Fragmented atomic shell around S187 HII region and its interaction with molecular and ionized gas

TL;DR

This study investigates the complex atomic and molecular environment of the S187 H II region, revealing a fragmented, clumpy atomic shell with active star formation and dynamic interactions between gas phases.

Contribution

First detailed analysis of the fragmented atomic shell structure and its interaction with molecular gas in the S187 H II region.

Findings

Discovered a clumpy HI environment in the photodissociation region.

Estimated atomic mass fraction of the shell as ~260 M_sun.

Identified multiple stages of star formation within the shell.

Abstract

The environment of S187, a nearby H II region (1.4$\pm$0.3 kpc), is analyzed. A surrounding shell has been studied in the H I line, molecular lines, and also in infrared and radio continua. We report the first evidence of a clumpy HI environment in its photodissociation region. A background radio galaxy enables the estimation of the properties of cold atomic gas. The estimated atomic mass fraction of the shell is $\sim$260~M$_{\odot}$, the median spin temperature is $\sim$50~K, the shell size is $\sim$4 pc with typical wall width around 0.2 pc. The atomic shell consists of $\sim$100 fragments. The fragment sizes correlate with mass with a power-law index of 2.39-2.50. The S187 shell has a complex kinematical structure, including the expanding quasi spherical layer, molecular envelope, an atomic sub-bubble inside the shell and two dense cores (S187~SE and S187~NE) at different stages of evolution.
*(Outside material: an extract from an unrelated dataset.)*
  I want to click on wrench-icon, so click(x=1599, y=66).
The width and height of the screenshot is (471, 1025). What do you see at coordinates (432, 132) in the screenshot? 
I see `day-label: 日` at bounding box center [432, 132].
The atomic sub-bubble inside the shell is young, contains a Class II young stellar object and OH maser in the centre and the associated YSOs in the walls of the bubble. S187~SE and S187~NE have similar masses ($\sim$1200~M$_\odot$ and $\sim$900~M$_\odot$, respectively). S187~SE is embedded into the atomic shell and has a number of associated objects including high mass protostars, outflows, maser sources and other indicators of ongoing star formation. No YSOs inside S187~NE were detected, but indications of compression and heating by the H II region exist.